### ASSIGNMENT
Please return only the lines from the one holding "総合お問い合わせ (137, 21)" through the one holding "Procurement Lifecycle Documents", exactly as they appear in the records below, both ends included.

=== DATA FOR PROCESSING ===

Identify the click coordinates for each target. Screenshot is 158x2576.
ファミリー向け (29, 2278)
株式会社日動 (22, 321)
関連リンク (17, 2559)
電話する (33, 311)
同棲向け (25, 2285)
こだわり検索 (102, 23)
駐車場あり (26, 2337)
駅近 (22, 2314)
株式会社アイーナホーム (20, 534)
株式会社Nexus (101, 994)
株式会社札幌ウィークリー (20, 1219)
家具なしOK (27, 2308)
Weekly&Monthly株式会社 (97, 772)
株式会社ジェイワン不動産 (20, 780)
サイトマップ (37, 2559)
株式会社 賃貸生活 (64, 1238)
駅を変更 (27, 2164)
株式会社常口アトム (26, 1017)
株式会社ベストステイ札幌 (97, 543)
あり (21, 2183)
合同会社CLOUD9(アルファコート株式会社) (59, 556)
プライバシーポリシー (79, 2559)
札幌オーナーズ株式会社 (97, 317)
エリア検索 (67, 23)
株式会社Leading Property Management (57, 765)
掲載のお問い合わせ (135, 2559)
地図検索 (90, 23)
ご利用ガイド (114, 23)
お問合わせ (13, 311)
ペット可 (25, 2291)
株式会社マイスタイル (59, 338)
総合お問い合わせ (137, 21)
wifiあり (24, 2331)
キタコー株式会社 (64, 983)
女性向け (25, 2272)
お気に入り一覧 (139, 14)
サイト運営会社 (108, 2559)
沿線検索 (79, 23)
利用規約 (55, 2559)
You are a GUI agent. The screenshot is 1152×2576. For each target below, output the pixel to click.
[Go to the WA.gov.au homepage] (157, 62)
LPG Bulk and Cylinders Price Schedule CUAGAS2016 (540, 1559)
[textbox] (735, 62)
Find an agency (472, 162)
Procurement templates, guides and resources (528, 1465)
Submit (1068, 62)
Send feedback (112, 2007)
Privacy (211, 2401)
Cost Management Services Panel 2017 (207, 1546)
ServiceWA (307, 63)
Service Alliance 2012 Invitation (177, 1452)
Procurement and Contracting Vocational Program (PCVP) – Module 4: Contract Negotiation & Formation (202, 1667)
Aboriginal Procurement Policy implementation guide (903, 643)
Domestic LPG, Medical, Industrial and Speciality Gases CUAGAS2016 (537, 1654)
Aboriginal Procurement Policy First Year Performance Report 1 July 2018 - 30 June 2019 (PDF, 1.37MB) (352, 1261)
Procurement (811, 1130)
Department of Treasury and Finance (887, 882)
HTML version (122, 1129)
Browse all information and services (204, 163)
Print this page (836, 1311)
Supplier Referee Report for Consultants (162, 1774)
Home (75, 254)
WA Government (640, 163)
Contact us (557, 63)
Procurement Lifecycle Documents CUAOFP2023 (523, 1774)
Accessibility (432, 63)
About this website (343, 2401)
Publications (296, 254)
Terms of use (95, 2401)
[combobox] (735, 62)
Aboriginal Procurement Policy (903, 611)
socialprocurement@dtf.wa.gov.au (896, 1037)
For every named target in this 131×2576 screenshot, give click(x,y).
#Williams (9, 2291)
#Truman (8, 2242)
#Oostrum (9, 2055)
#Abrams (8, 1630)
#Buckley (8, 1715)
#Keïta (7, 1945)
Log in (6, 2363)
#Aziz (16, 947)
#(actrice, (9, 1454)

===

### RESPONSE TO THIS TASK
総合お問い合わせ (137, 21)
wifiあり (24, 2331)
キタコー株式会社 (64, 983)
女性向け (25, 2272)
お気に入り一覧 (139, 14)
サイト運営会社 (108, 2559)
沿線検索 (79, 23)
利用規約 (55, 2559)
You are a GUI agent. The screenshot is 1152×2576. For each target below, output the pixel to click.
[Go to the WA.gov.au homepage] (157, 62)
LPG Bulk and Cylinders Price Schedule CUAGAS2016 (540, 1559)
[textbox] (735, 62)
Find an agency (472, 162)
Procurement templates, guides and resources (528, 1465)
Submit (1068, 62)
Send feedback (112, 2007)
Privacy (211, 2401)
Cost Management Services Panel 2017 (207, 1546)
ServiceWA (307, 63)
Service Alliance 2012 Invitation (177, 1452)
Procurement and Contracting Vocational Program (PCVP) – Module 4: Contract Negotiation & Formation (202, 1667)
Aboriginal Procurement Policy implementation guide (903, 643)
Domestic LPG, Medical, Industrial and Speciality Gases CUAGAS2016 (537, 1654)
Aboriginal Procurement Policy First Year Performance Report 1 July 2018 - 30 June 2019 (PDF, 1.37MB) (352, 1261)
Procurement (811, 1130)
Department of Treasury and Finance (887, 882)
HTML version (122, 1129)
Browse all information and services (204, 163)
Print this page (836, 1311)
Supplier Referee Report for Consultants (162, 1774)
Home (75, 254)
WA Government (640, 163)
Contact us (557, 63)
Procurement Lifecycle Documents CUAOFP2023 (523, 1774)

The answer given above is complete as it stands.